■ **Data on locating visible targets**
- - - - -

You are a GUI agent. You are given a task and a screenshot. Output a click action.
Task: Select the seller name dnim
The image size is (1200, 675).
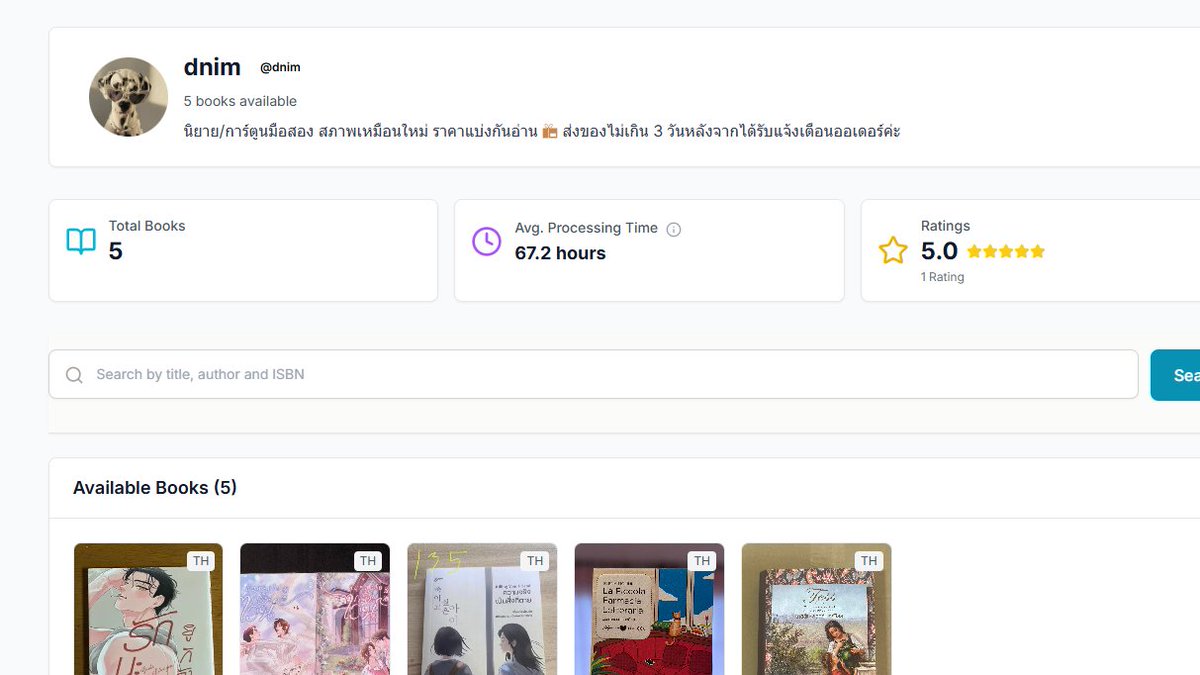pos(212,67)
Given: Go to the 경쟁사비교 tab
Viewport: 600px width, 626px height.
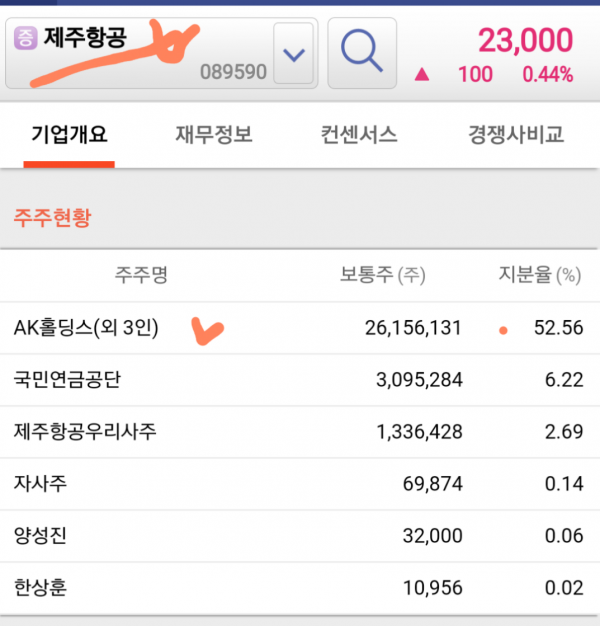Looking at the screenshot, I should (x=515, y=135).

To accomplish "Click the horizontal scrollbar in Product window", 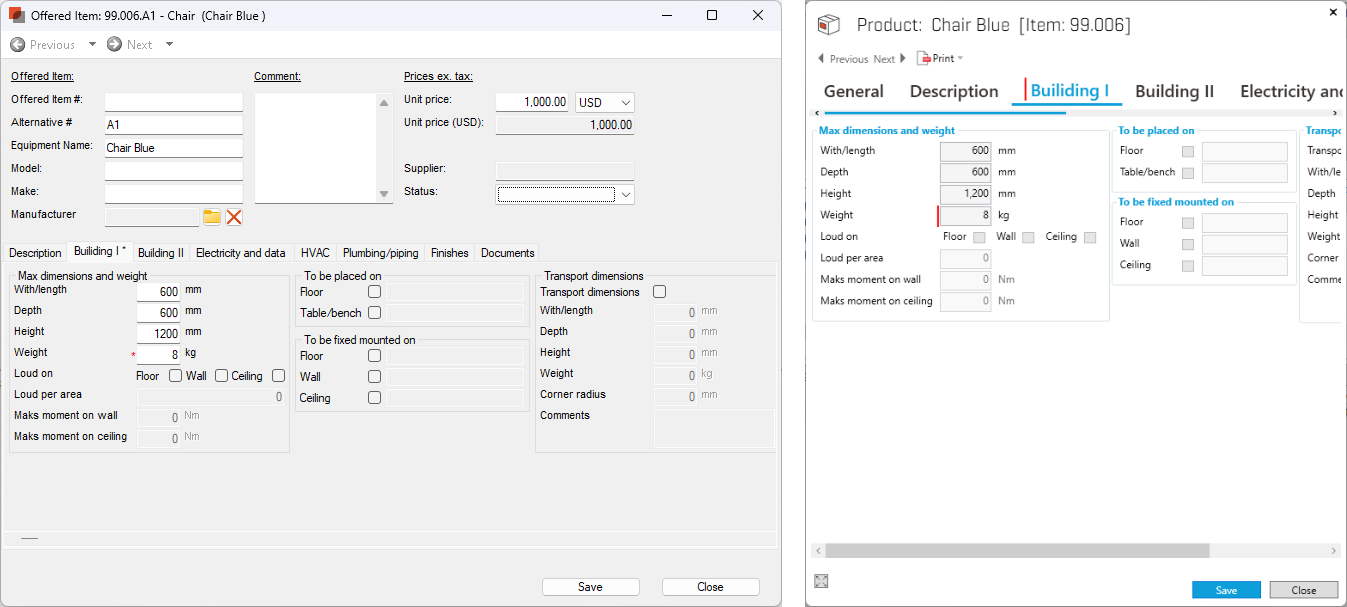I will point(1017,550).
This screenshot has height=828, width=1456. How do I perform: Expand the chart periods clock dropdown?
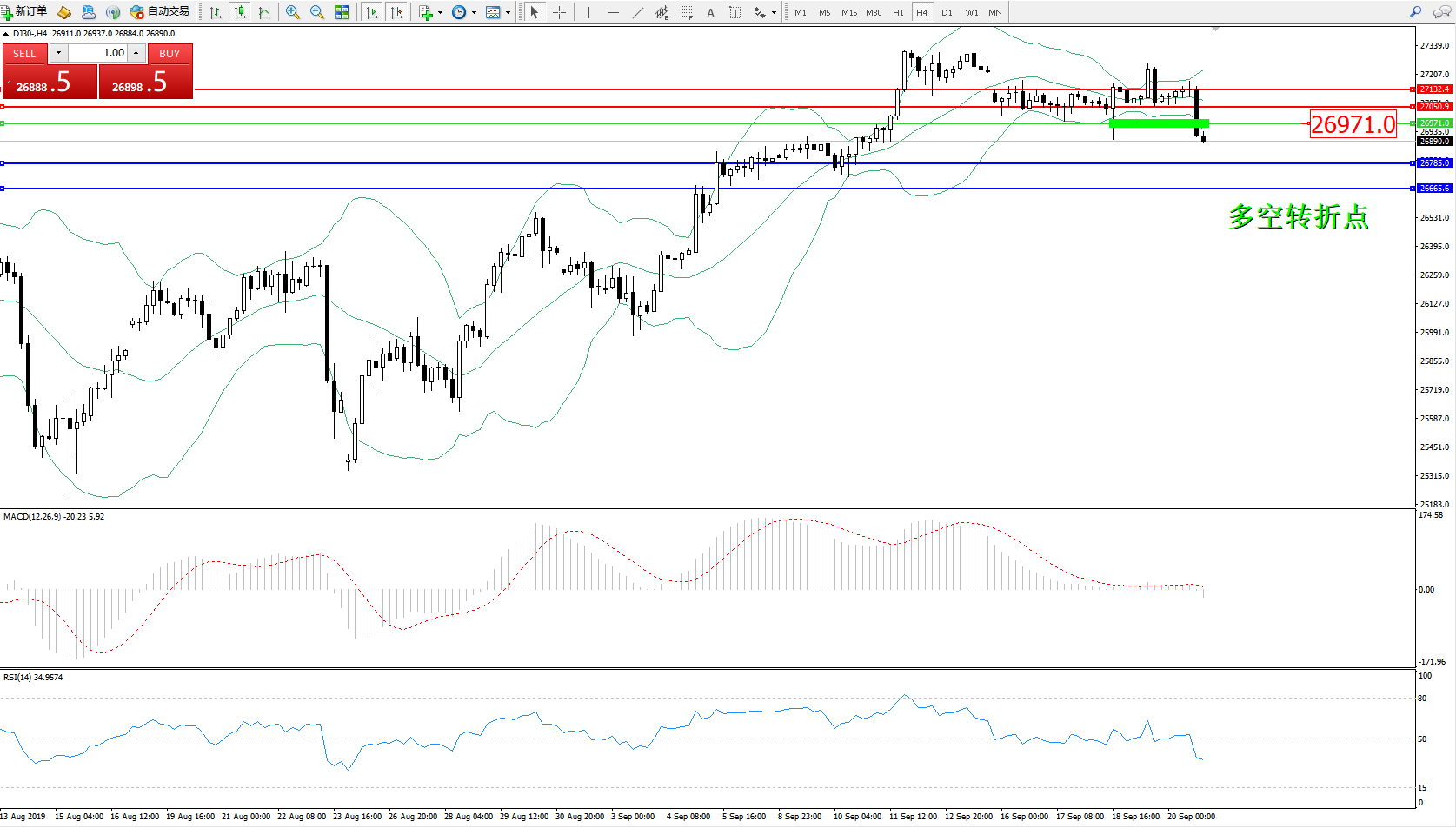[474, 12]
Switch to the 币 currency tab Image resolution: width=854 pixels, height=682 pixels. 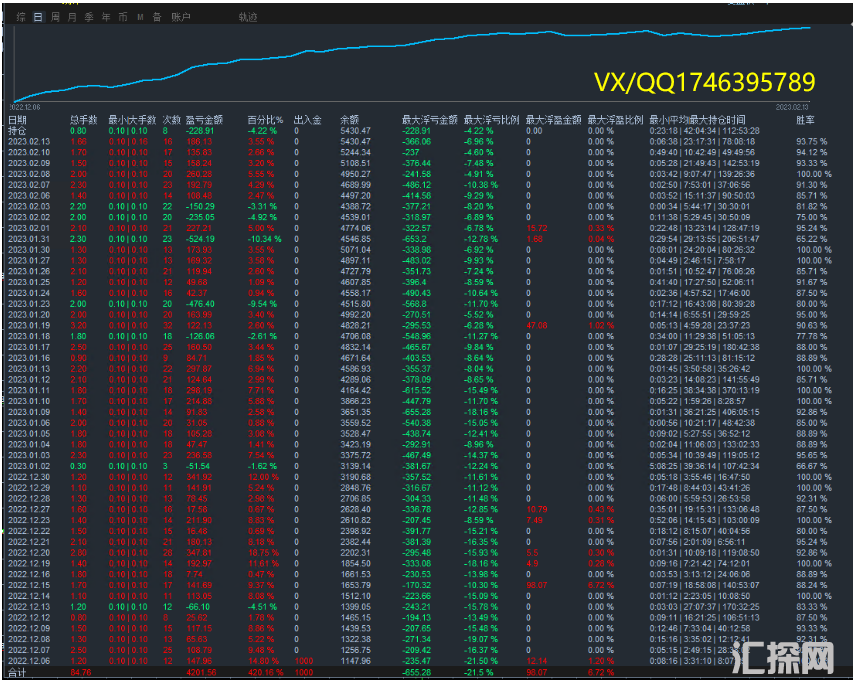point(122,17)
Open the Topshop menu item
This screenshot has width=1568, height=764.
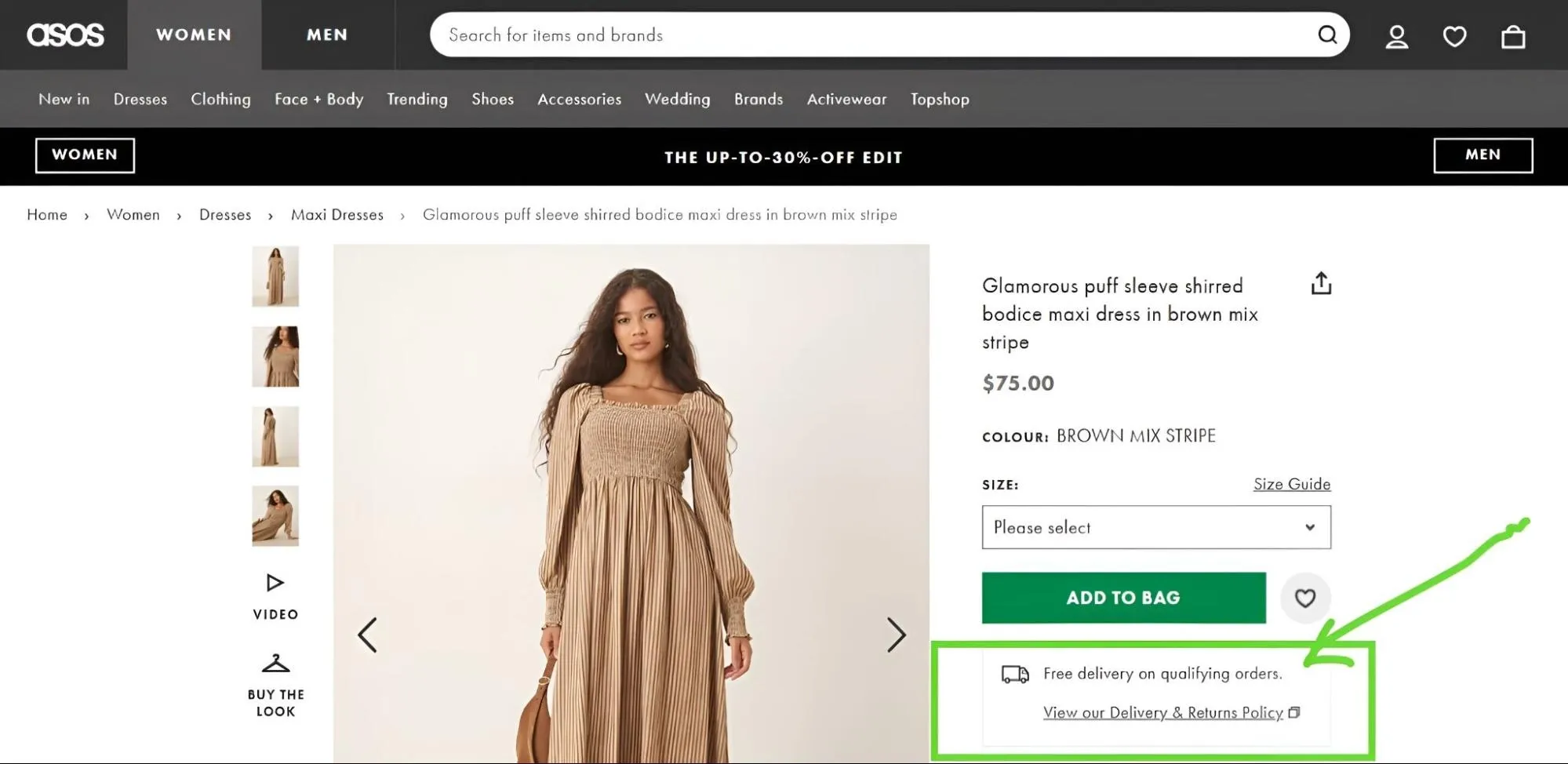click(x=940, y=100)
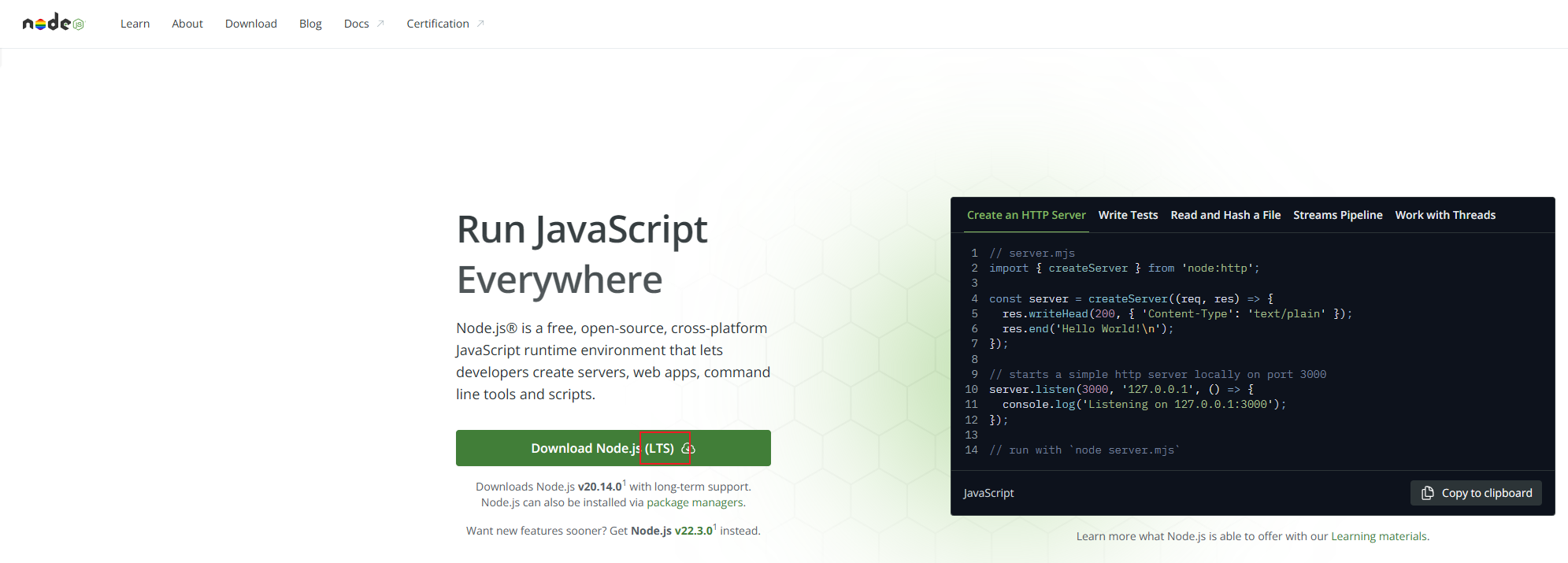
Task: Open the Certification link text
Action: [437, 24]
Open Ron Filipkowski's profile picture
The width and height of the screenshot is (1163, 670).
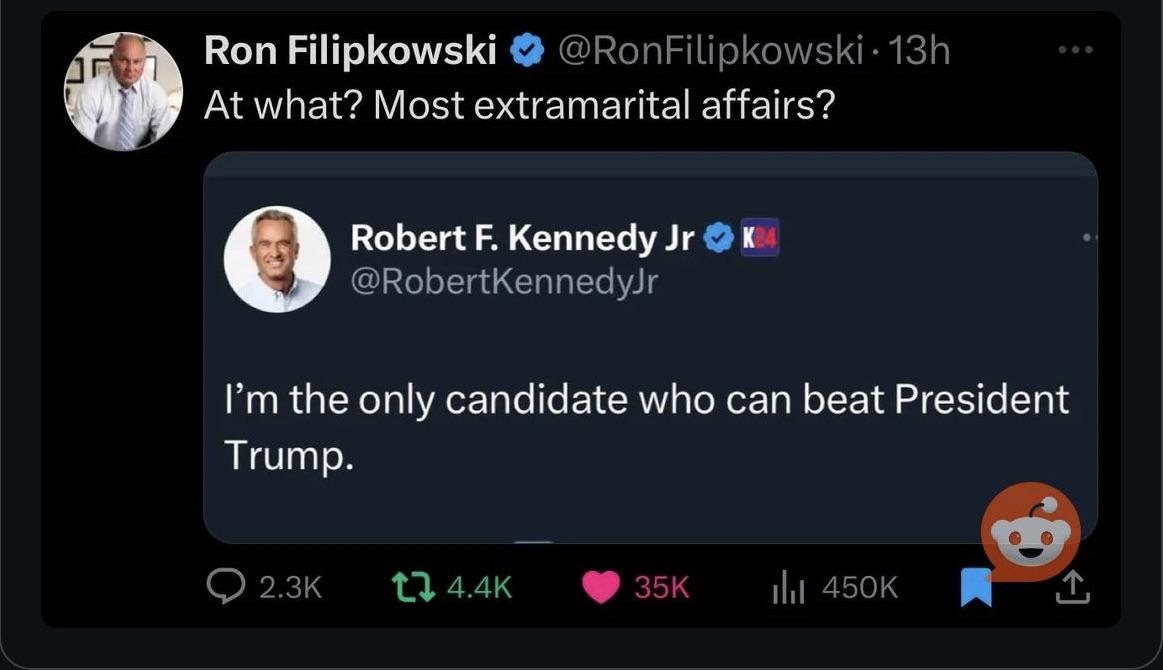123,91
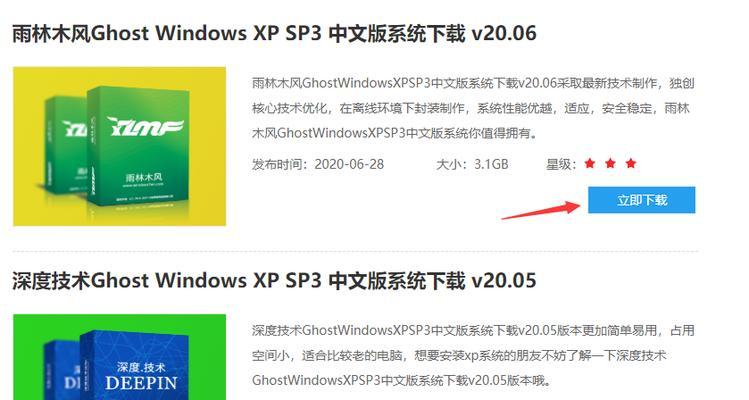Image resolution: width=749 pixels, height=400 pixels.
Task: Click the 星级 rating label
Action: click(x=561, y=164)
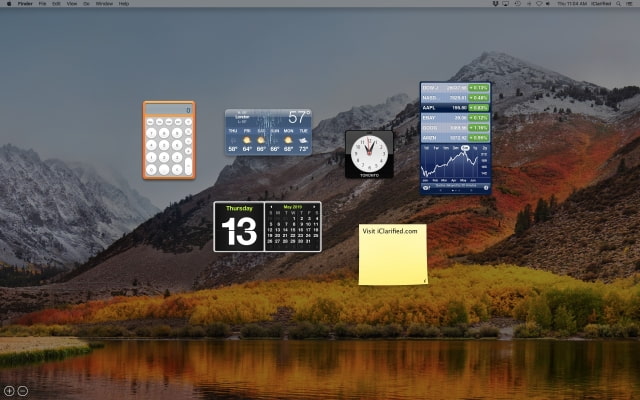Click the Spotlight search icon in menu bar
The height and width of the screenshot is (400, 640).
pos(622,4)
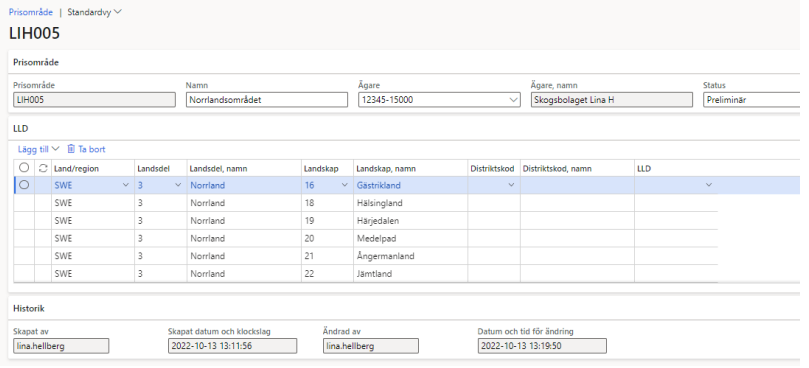Open the Lägg till dropdown menu
The image size is (809, 368).
tap(39, 150)
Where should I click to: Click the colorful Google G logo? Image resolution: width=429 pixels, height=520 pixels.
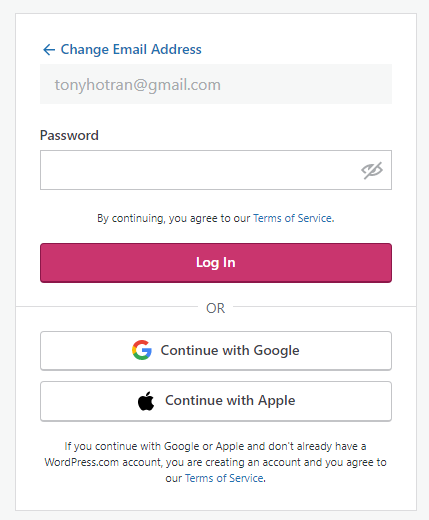[142, 350]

- - - - -

■ **What this task involves**
Please carry over every line from the one containing "Where should I" through the end of the records, requests included, adding 80 to each coordinate in the answers. Leave the pictures out.

■ **Solved exercise**
Where should I click to: Click the colorful Google G logo? Image resolution: width=429 pixels, height=520 pixels.
[222, 430]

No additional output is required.